Наш ВНИКовский коллектив собрал более 150 ученых из разных городов, вузов, НИИ, здесь были и педагоги, и психологи, и медики, и юристы, и экономисты, все, у кого были практические наработки, чтобы в кратчайшие сроки реализовать поставленную задачу. Работа кипела днем и ночью. За жаркими спорами, напряженными дискуссиями и обсуждениями допоздна просиживали мы в рабочем кабинете Андрея Михайловича. Приезжающие зарубежные консультанты дивились и объемам нашей работы и срокам ее продвижения.

Уже были практически готовы учебные планы и программы, и вузы готовились открывать факультеты социальной работы, но разрешения на открытие новой специальности все не было. Не хватало подписи важного начальника из Госкомвуза, который никак не мог уразуметь, кто такие социальные работники и зачем они нужны.

Для объяснения с важным начальником, Андрей Михайлович вызвал из Канады профессора Ральфа Гарбера, президента международной Ассоциации высших школ социальной работы. И когда мы втроем пришли на прием к упрямому начальнику, удивляться пришла очередь Ральфу Гарберу, который никак не мог поверить, что такой высокий чин, отвечающий за вузовскую подготовку в стране, не слышал о социальных работниках. Перед международным авторитетом начальник сдался, и недостающая подпись была получена.

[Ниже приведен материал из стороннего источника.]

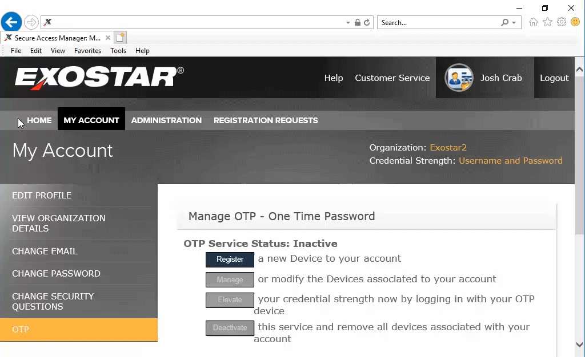Viewport: 585px width, 357px height.
Task: Open Change Password in the sidebar
Action: (x=56, y=274)
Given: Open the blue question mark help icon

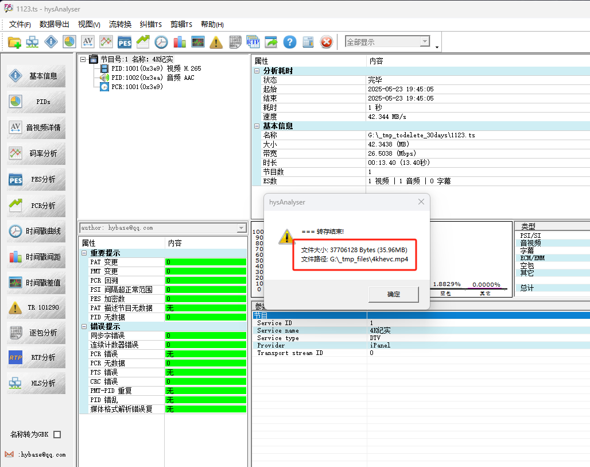Looking at the screenshot, I should point(290,42).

Шли реорганизации министерств, менялось начальство, сворачивалось производство, приватизация плавно, у всех на глазах, перетекала в прихватизацию, государство становилось хроническим должником по зарплатам, пенсиям, пособиям, а Андрей Михайлович упрямо тянул свою лямку, терпеливо объясняя все новым и новым начальникам суть государственной социальной защиты семьи и детства.